Proposed projects for the 2006 DIMACS and DIMACS/DIMATIA REU Programs

Project #: DIMACS2006-01

Mentor: Wilma Olson, olson at, Chemistry

Project title: Protein-induced DNA Looping

Many genetic processes are mediated by proteins that bind at separate, often widely spaced, sites on the double helix, tethering the intervening DNA into a loop [1, 2]. Examples of these processes include gene expression and its control, DNA replication, genetic rearrangements, multi-site cutting by restriction enzymes, and DNA packaging. A DNA loop stabilized by such long-range protein-protein contacts constitutes a discrete topological unit. As long as the ends of the DNA stay in place and the duplex remains unbroken, the linking number, Lk, or number of times the two strands of the double helix wrap around one another, is conserved. This constraint in Lk underlies the well known supercoiling of DNA: the stress induced by positioning the ends of the polymer in locations other than the natural (relaxed) state perturbs the overall coiling of the chain axis and/or the twisting of successive base-pairs in the intervening parts of the chain [3]. As a first step in understanding the effects of specific proteins and drugs on DNA looping, we propose to study the imposed bending and twisting of neighboring base pairs [4] in known complexes of proteins and drugs with double helical DNA stored in the Nucleic Acid Database [5]. By subjecting a DNA segment of the same chain length as that found in a given complex to the observed orientation, displacement, and superhelical stress and setting the elastic moduli to sufficiently high values, we can use existing programs, e.g., [6], to simulate the presence of a rigidly bound molecule at arbitrary positions on circular DNA molecules or to model specific systems in which DNA looping plays an important role, e.g., the lac repressor-operator assembly in EscherichiaA0coli [7]. One student could devote a summer project to the collection of geometric information. Other students could apply this information to simulations of DNA loops and folds in subsequent years. Prerequisites: Students should have an interest (but not necessarily formal training) in molecular biology, familiarity with linear algebra in order to understand the parameters used to describe DNA structure, and knowledge of basic chemistry and physics to understand the nature of the DNA molecules and the elastic treatment of the double helix.

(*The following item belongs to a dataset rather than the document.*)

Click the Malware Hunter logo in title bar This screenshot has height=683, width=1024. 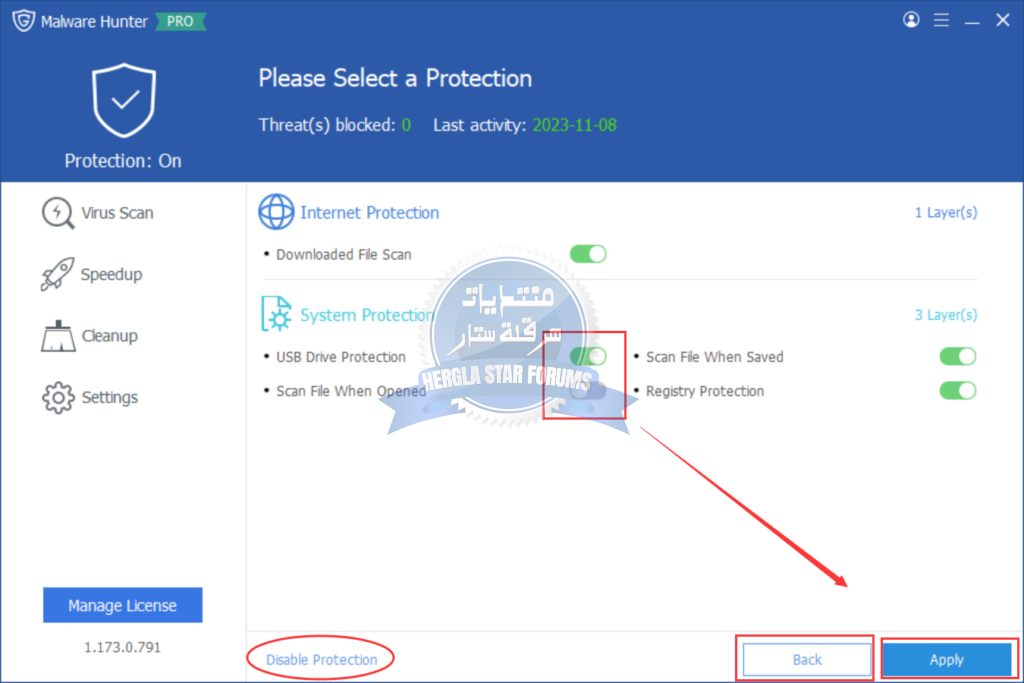pos(22,21)
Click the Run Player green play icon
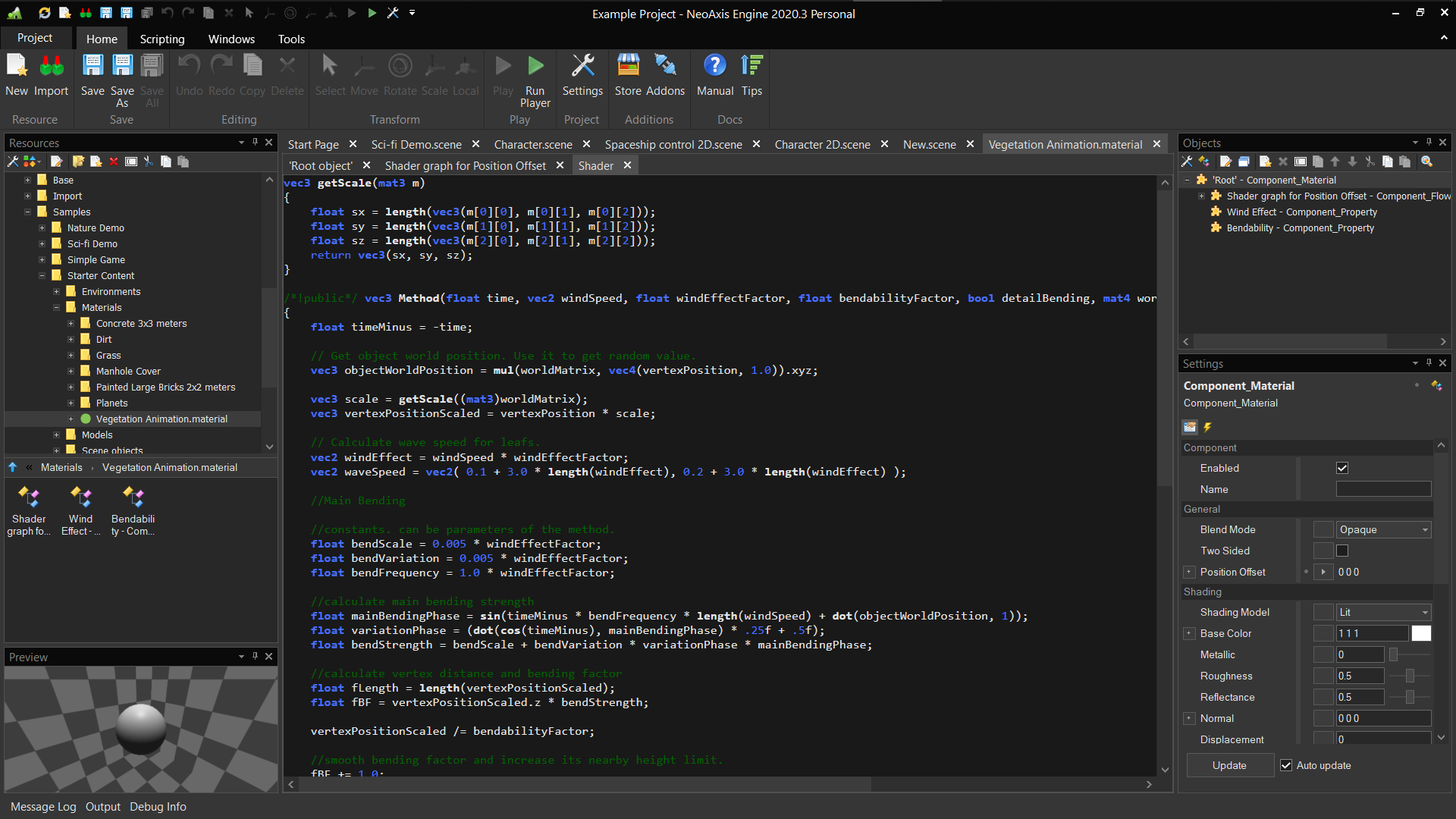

[1] Halford, S. E., Gowers, D. M., and Sessions, R. B., ``Two are Better than One,'' Nature Struct. Biol., 7, (2000), 705-707.

[2] Schleif, R., ``DNA Looping,'' Annu. Rev. Biochem., 61, (1992), 199-223.

[3] Bauer, W. R. ``Structure and Reactions of Closed Duplex DNA,'' Annu. Rev. Biophys. Bioeng., 7, (1978), 287-313.

[4] Olson, W. K., Gorin, A. A., Lu, X.-J., Hock, L. M., and Zhurkin, V. B., ``DNA Sequence-dependent Deformability Deduced from Protein-DNA Crystal Complexes,'' Proc. Natl. Acad. Sci. USA, 95, (1998), 11163-11168.

[5] Berman, H. M., Olson, W. K., Beveridge, D. L., Westbrook, J., Gelbin, A., Demeny, T., Hsieh, S.-H., Srinivasan, A. R., and Schneider, B., ``The Nucleic Acid Database: A Comprehensive Relational Database of Three-dimensional Structures of Nucleic Acids,'' Biophys. J., 63, (1992), 751-759.

[6] Westcott, T. P., Tobias, I., and Olson, W. K., ``Modeling Self-contact Forces in the Elastic Theory of DNA Supercoiling,'' J. Chem. Phys., 107, (1997), 3967-3980.

[7] Muller-Hill, B., The Lac Operon, Walter de Gruyter, Berlin, 1996.

Project #: DIMACS2006-02

Mentor: John Kolassa, kolassa at , Statistics

The proposed research will apply a variety of mathematical techniques, including multivariate complex analysis and combinatorics, to open questions concerning inference for small samples. This inference includes standard frequentist techniques including the calculation of p-values and confidence intervals. Techniques from multivariate complex analysis will be used to approximate multivariate tail probabilities. Techniques that allow for increased power of conditional inference while retaining strict control of Type 1 error rates will be extended.

Project #: DIMACS2006-03

Mentor: Vadim Lozin, lozin at, RUTCOR

This project focuses on the study of several fundamental problems of algorithmic graph theory, which are of both practical importance and theoretical significance.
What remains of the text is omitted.